I’m one of thousands or millions of people with the same ADD-related issues. My brain sees where I want to go, but the path to get there is hopelessly convoluted. I’m unable to start at step one because my brain is simultaneously worrying about every other step, and the unsureness of how to proceed leaves me paralyzed with inaction. This situation is frustrating and it can lead to a deeper anxiety when, say, you can’t buy groceries and your life falls apart.

I reached a fork in the road. It was a soggy winter night, and the air was a dense cloud of pneumonia. I was outside of my own body – looking at myself and hanging my head. My transmission had crapped out that morning. I knew I had to take my van somewhere or at least make an appointment. I had to take any action whatsoever. On top of this, I had other lingering items on a long to-do list. I had to make some calls. But I didn’t. I spent the entire day doing anything else, and it made me feel like the worst bag of garbage.

Kristin and I had not been seeing each other for long by this point. I was in a ruined mood, and she wanted to talk about it. I was sure she wouldn’t get it and I was amazed when she did. She absolutely understood.
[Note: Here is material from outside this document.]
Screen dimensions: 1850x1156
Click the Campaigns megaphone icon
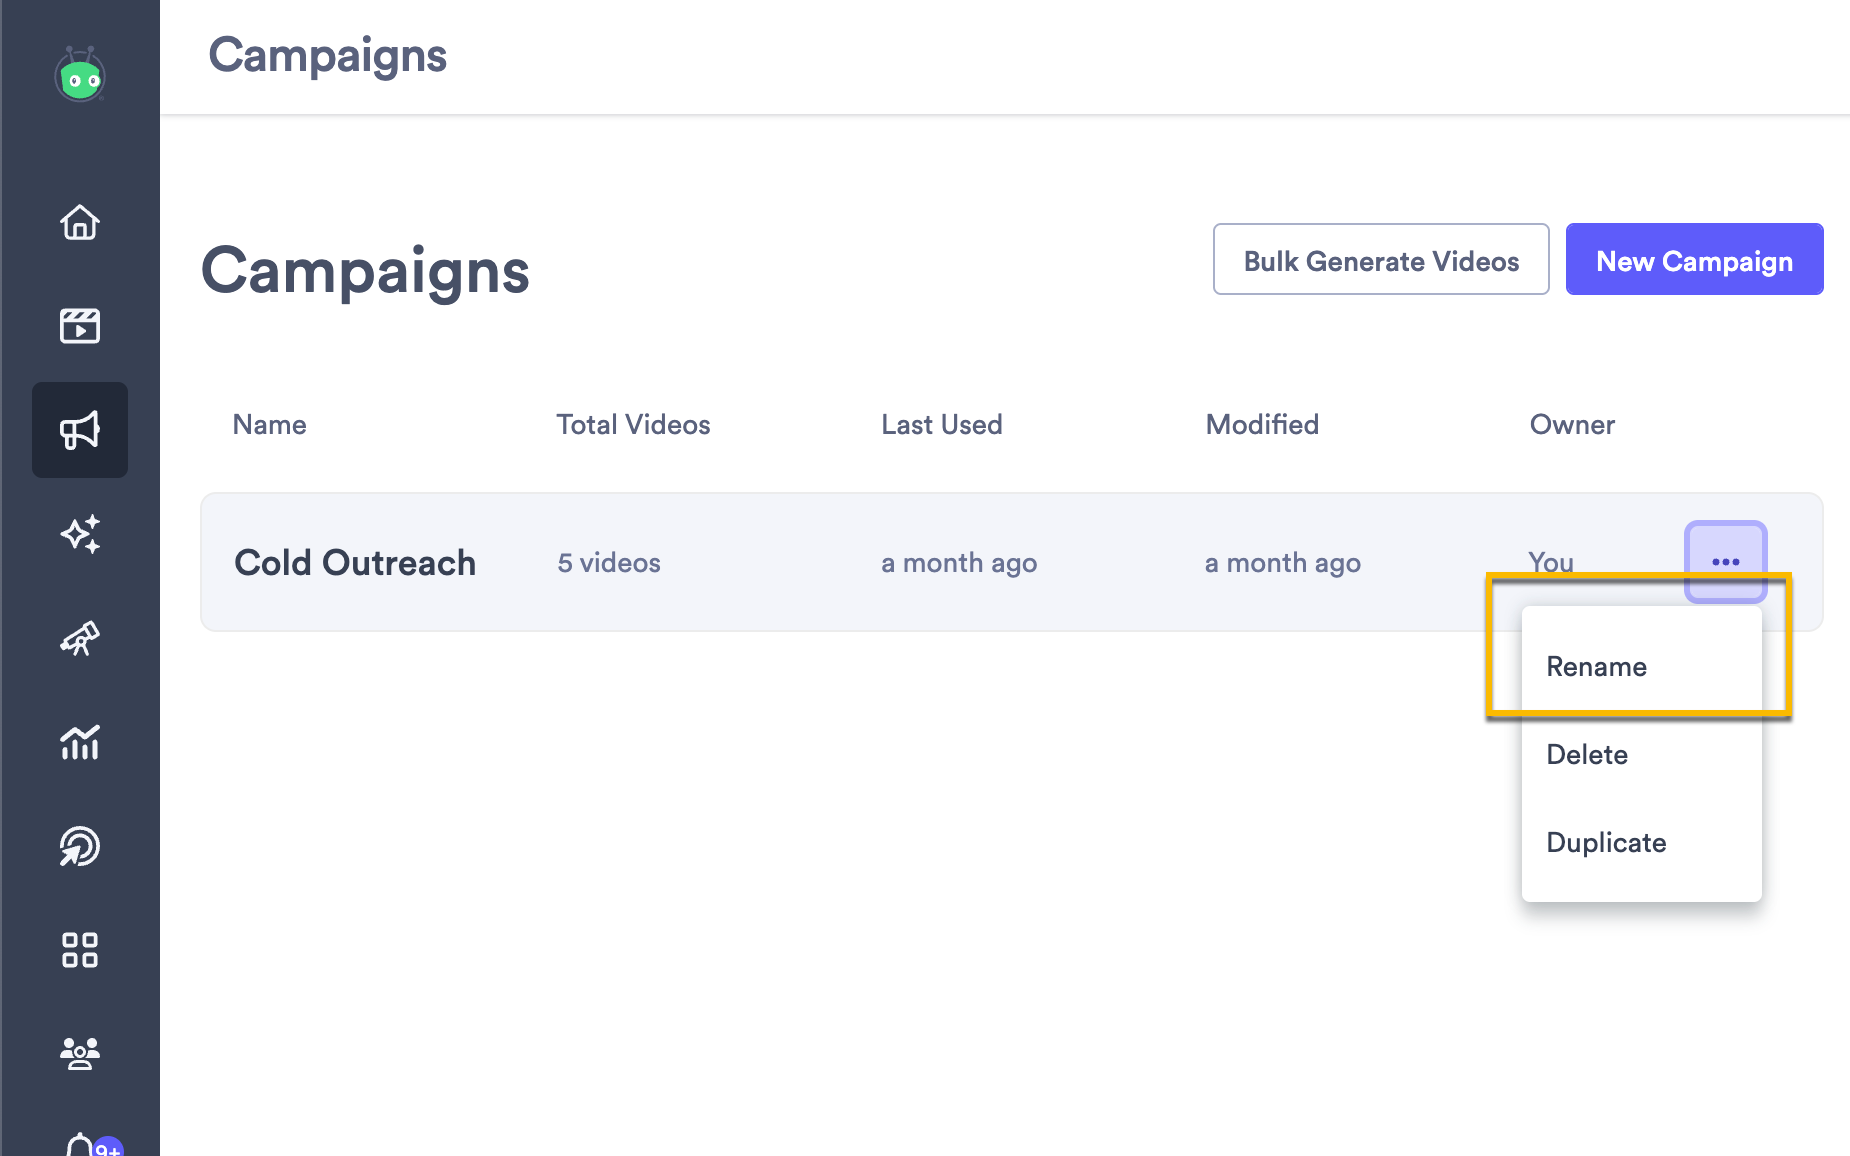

She was able to explain my own feelings back to me because she’d felt them all before. She takes medicine for the exact thing which was dragging me under.

For the first time in my life, I considered the possibility that I might not be smarter than doctors. I considered that other people take meds for ADD – and maybe all of those people aren’t idiots. I resolved to reexamine my stance on ADD and pill-taking. Maybe it wasn’t all hoopla and corporate bullshit.
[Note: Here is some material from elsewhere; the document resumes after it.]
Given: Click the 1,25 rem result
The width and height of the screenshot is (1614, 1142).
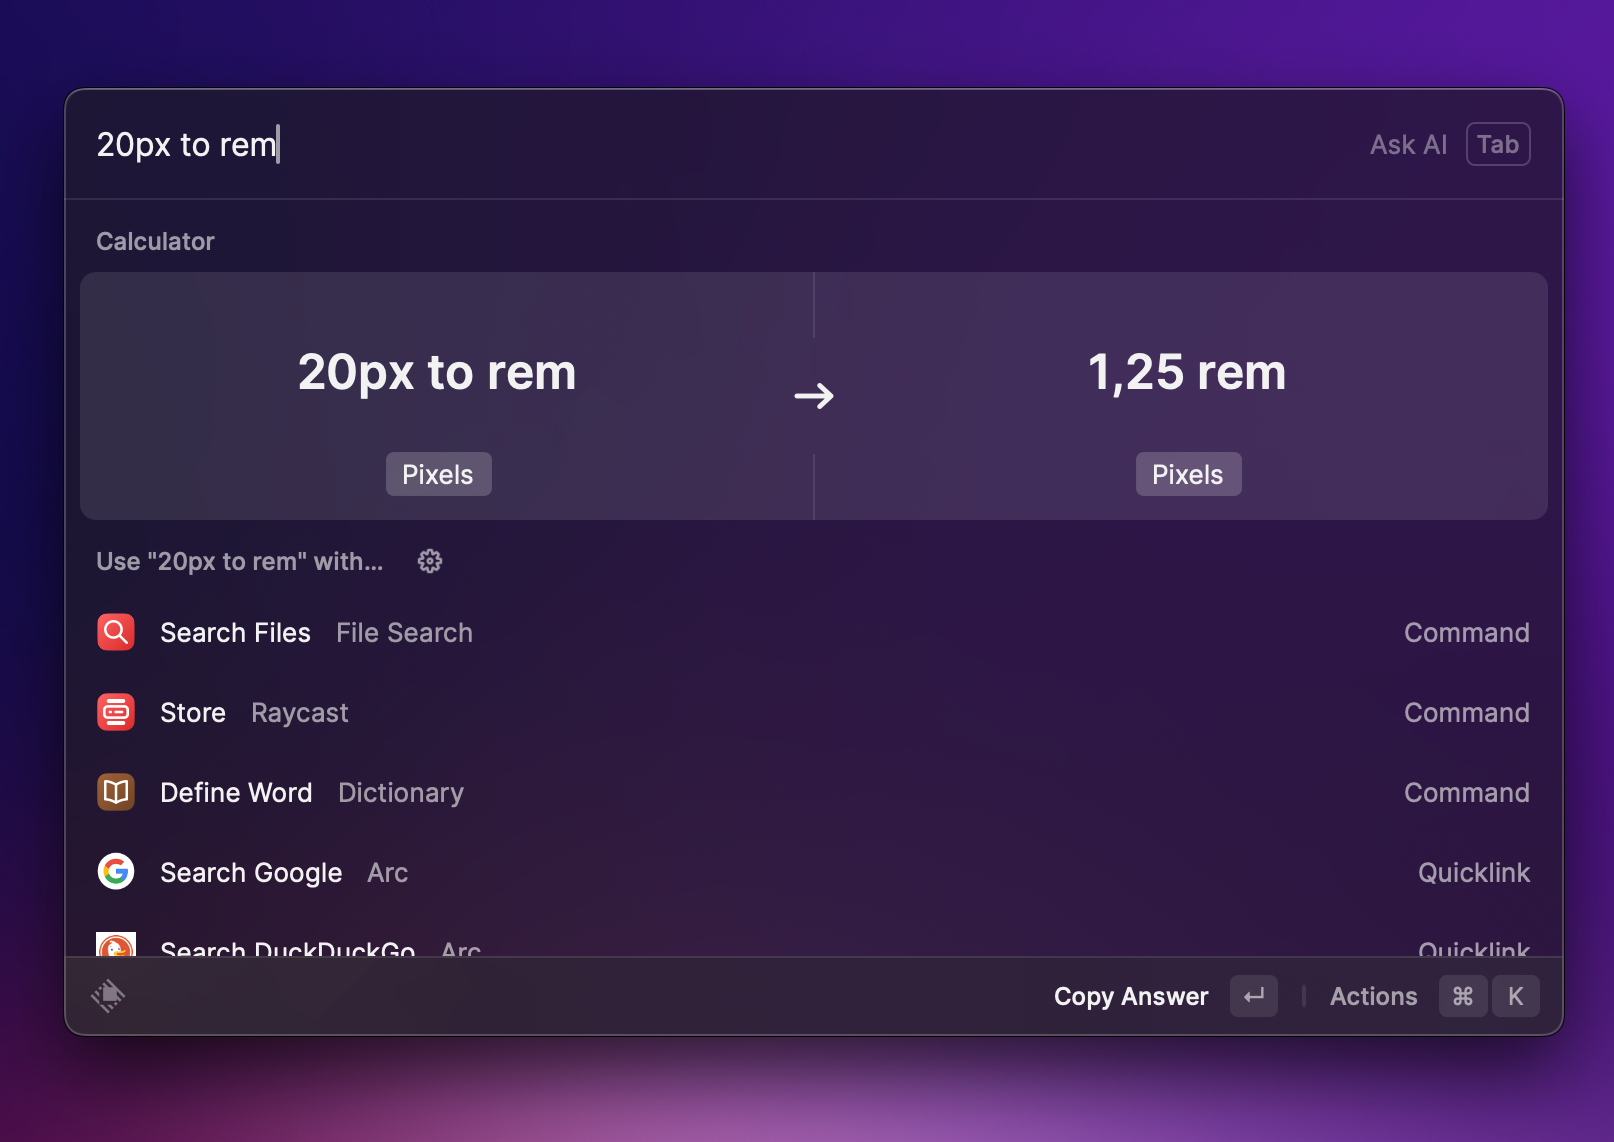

Let me fast forward a bit here: it’s not all hoopla and corporate bullshit. Sometimes if there is an obvious answer, you should just take it. I went to a doctor and got a prescription for Adderall. I found it immensely helpful. I cannot underscore how much of a help it has been. The house that I am building would be going a lot slower – and most likely not exist at all – if not for my organized thoughts and my ability to make a systematic plan for learning and building. I have accomplished other feats in life, and it baffles me in hindsight how I was ever able to get anything done at all.

Now my ability to afford Adderall is in jeopardy. I quit my job, and thus do not have health insurance. Health insurance was paying for most of my medication and doctor visits, and having a paycheck helped cover the rest. Without insurance and/or a big paycheck, you can forget about it. Adderall isn’t exactly a “must have” drug. It’s not keeping me alive. But without it, I am unlikely to work on many projects. I WANT TO WORK ON PROJECTS. I want to learn new skills and I want to finish at least a few of the zany project ideas that I’ve obsessed about for so long. I want progress.

I’m nearly out of Adderall. I cut my dosage in half to stretch it out, and I’ve only been taking it when I have a good chance of getting a lot of work done. But I think I have a solution: plan B is in the mail.

A lot of people are talking about Modafinil. You should look it up. I’ve tried it once before, and it worked fantastically well. If you need to study for a test or paint your whole house, you will have no better friend. I was able to order a 3+ month supply for about $60 on the internet. Coming directly from India with no doctors or inflated charges: it’s much cheaper than Adderall.

So I’m getting brain-drugs from India and hoping for the best. As sketchy as that may sound, I am fully expecting a good result. I didn’t take Adderall today. I got a brand new impact driver and I didn’t drive one screw into one piece of wood. On medication or off, I always feel exactly like myself. But with the drugs, I sure get a lot more work done.